Zusätzlich zu den NDCs ruft das Übereinkommen von Paris alle Vertragsstaaten dazu auf, langfristige Niedrigemissionsstrategien (long-term low greenhouse
gas emission development strategies – LT-LEDS) auszuarbeiten. Nachdem viele Länder diese Langfriststrategien in den letzten Jahren eingereicht haben, wird nun erwartet, dass die neuen NDCs einen Meilenstein zur Erreichung dieser Langfriststrategien darstellen.
Arbeiten des UBAs zu NDCs auf internationaler Ebene
Das Umweltbundesamt (UBA) ko-koordiniert auf Fachebene den Austausch der NDC-Expert*innen der EU-Mitgliedsstaaten und der EU-Kommission innerhalb der internationalen Klimaverhandlungen.
Im NDC-Zyklus von 2020/2021, in dem NDCs mit dem Zieljahr 2030 vorgelegt wurden, entwickelte das Umweltbundesamt eine Methode zur systematischen Analyse der NDC-Ausgestaltung. Diese ermöglichte auch einen Vergleich zu vorherigen NDCs. Anhand der Methode wurden im Projekt NDCs aus 20 verschiedenen Ländern untersucht. Die Analyse zielte darauf ab, alle Elemente zu erfassen, die unabdingbar für die Ambitionssteigerung sind. Dazu zählen die Ambitionssteigerung von Treibhausgas-Minderungsanstrengungen sowie Vollständigkeit, Umsetzbarkeit und Transparenz von Klimaschutzzielen.
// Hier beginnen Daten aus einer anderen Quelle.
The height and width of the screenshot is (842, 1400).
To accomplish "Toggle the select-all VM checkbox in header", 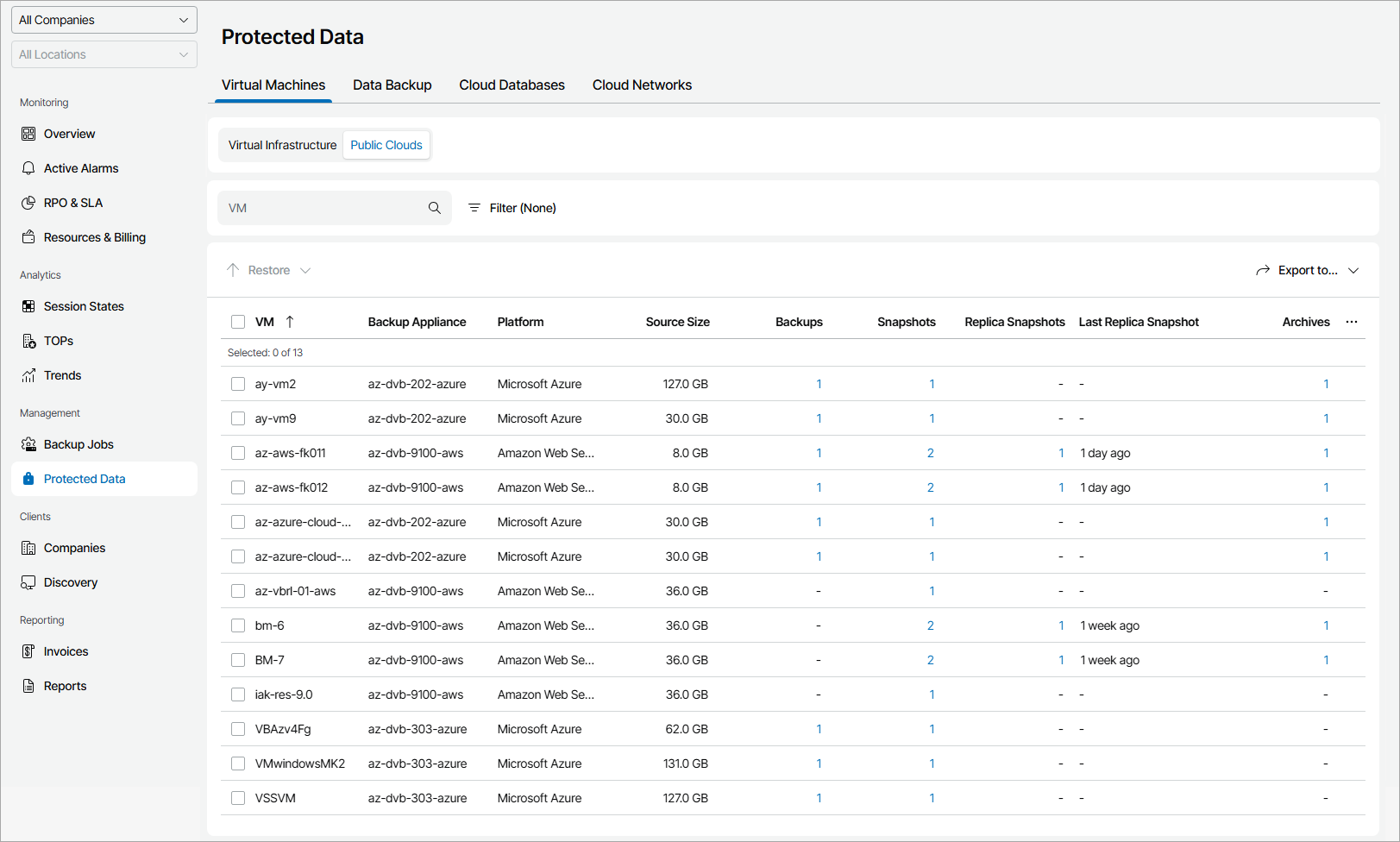I will coord(238,322).
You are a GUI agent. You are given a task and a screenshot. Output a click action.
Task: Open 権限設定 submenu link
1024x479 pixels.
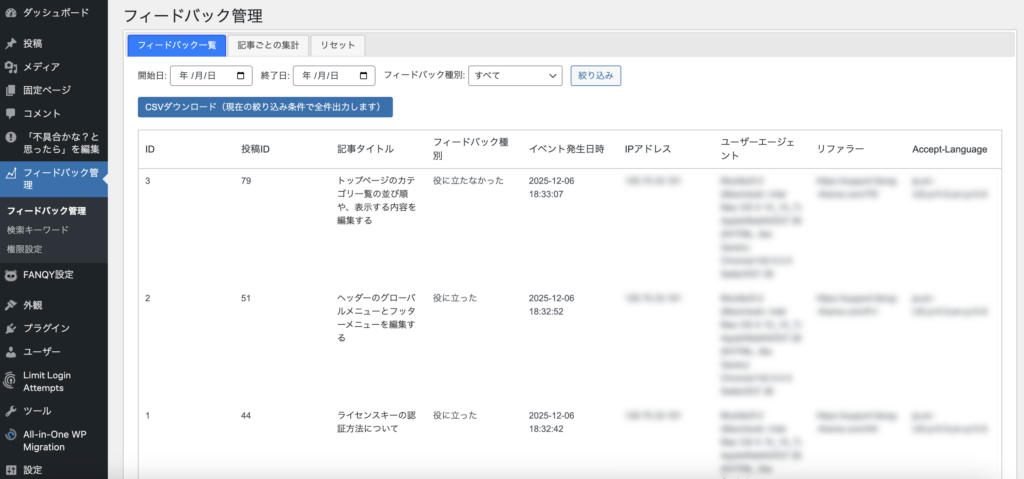[25, 249]
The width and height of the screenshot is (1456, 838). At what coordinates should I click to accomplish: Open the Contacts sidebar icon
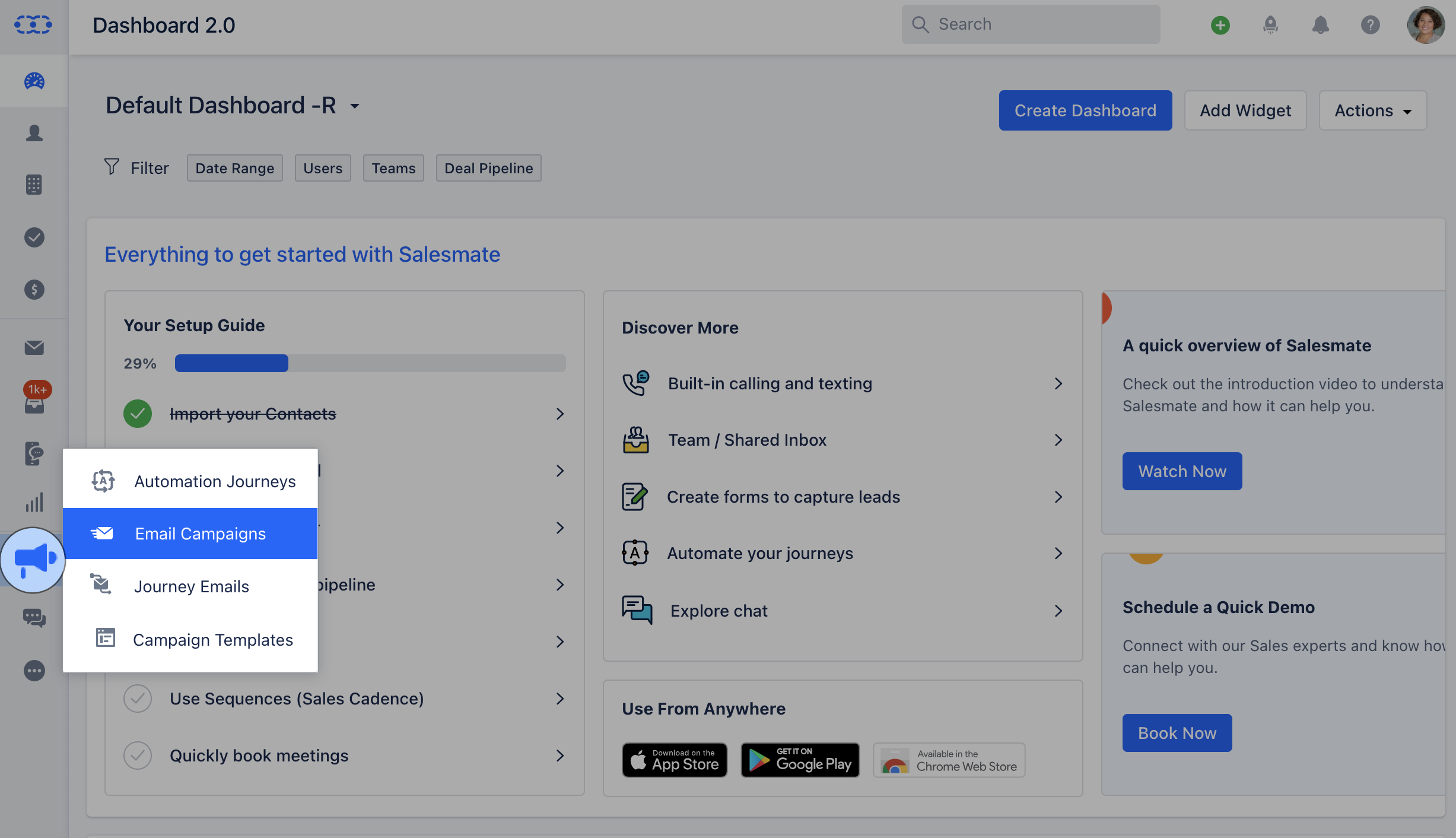coord(34,133)
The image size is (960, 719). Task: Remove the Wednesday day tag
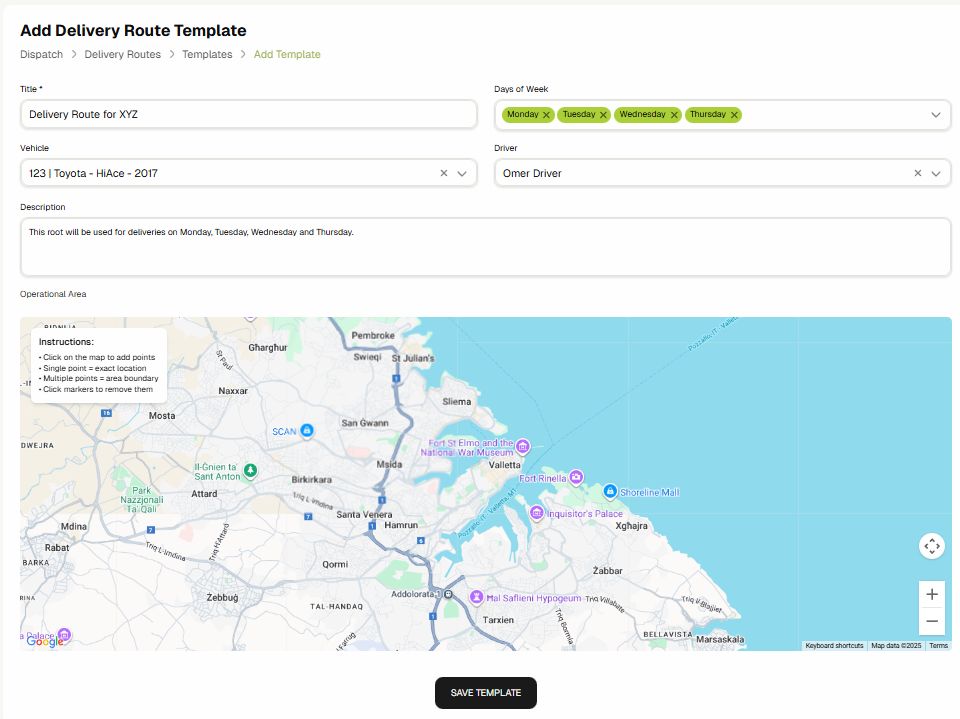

Ziel war es zum einen, die Ambitionen, Anstrengungen und Ausrichtung der Klimaschutzpläne von Ländern differenziert einzuordnen und somit eine Lücke bereits bestehender NDC-Analyseinstrumente zu schließen. Zum anderen kann die Analysemethode bei der Ausarbeitung neuer NDCs genutzt werden, um sicherzustellen, dass alle wichtigen Elemente im NDC enthalten sind. Die Projektergebnisse sind hier auf der Projektwebseite verfügbar und in einer Infografik zusammengefasst.